__PROBLEM TO WORK ON__:
How many lines in the records below contain the string "arrow", with case counting? Reply with the number alone.

:: SUPPLIED RECORDS

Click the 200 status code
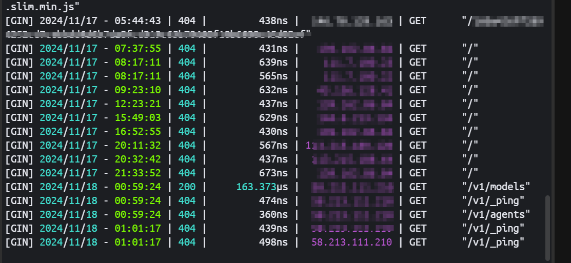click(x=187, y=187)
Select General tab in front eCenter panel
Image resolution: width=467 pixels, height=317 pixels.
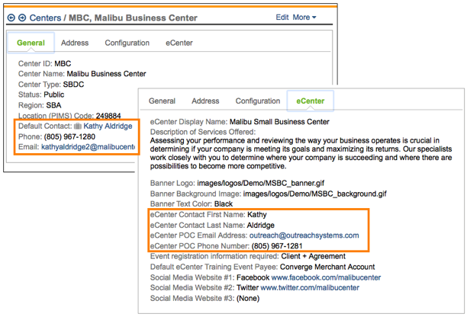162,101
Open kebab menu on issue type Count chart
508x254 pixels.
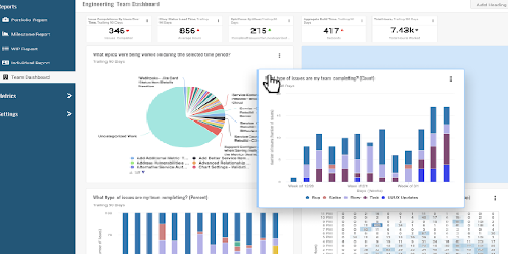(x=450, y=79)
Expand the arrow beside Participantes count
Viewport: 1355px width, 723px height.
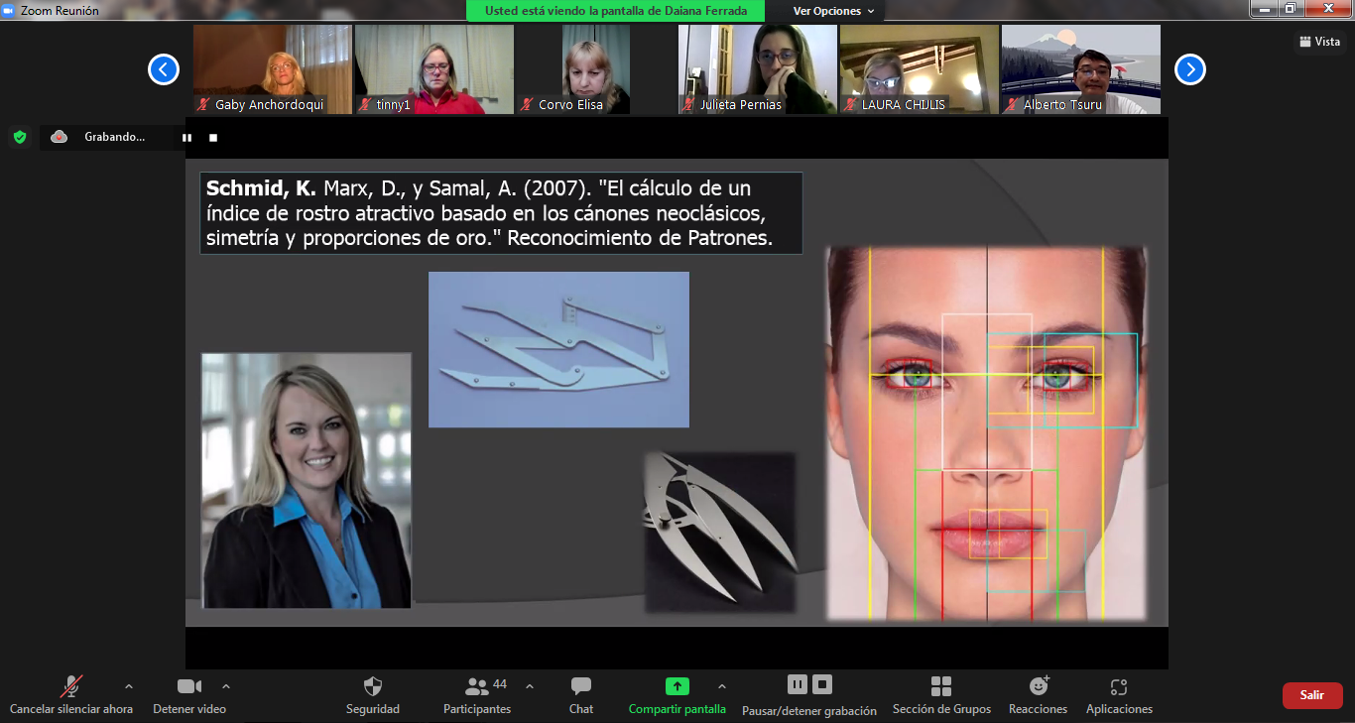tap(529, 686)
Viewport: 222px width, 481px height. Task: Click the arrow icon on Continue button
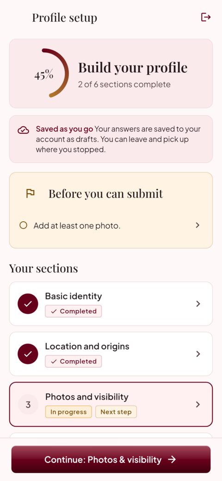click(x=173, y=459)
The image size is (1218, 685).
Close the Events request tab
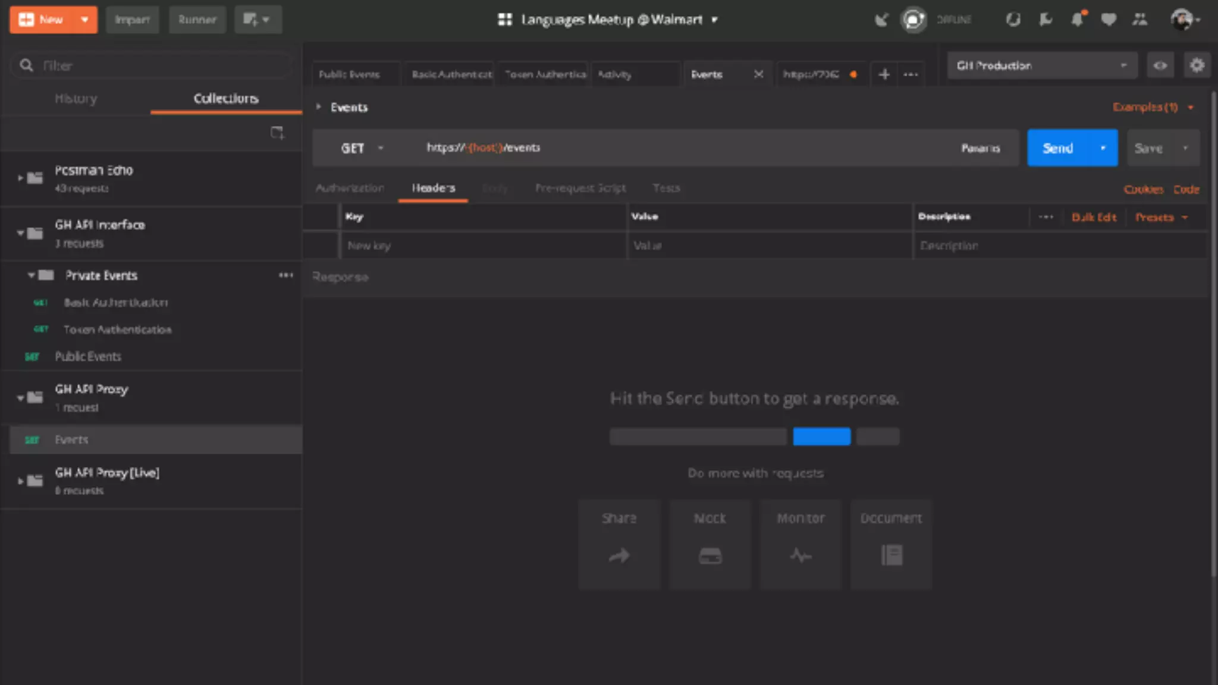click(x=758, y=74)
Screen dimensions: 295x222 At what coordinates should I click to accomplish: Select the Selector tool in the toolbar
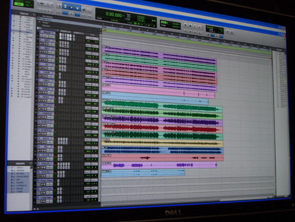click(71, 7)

::::

__ANSWER TO THIS TASK__:
2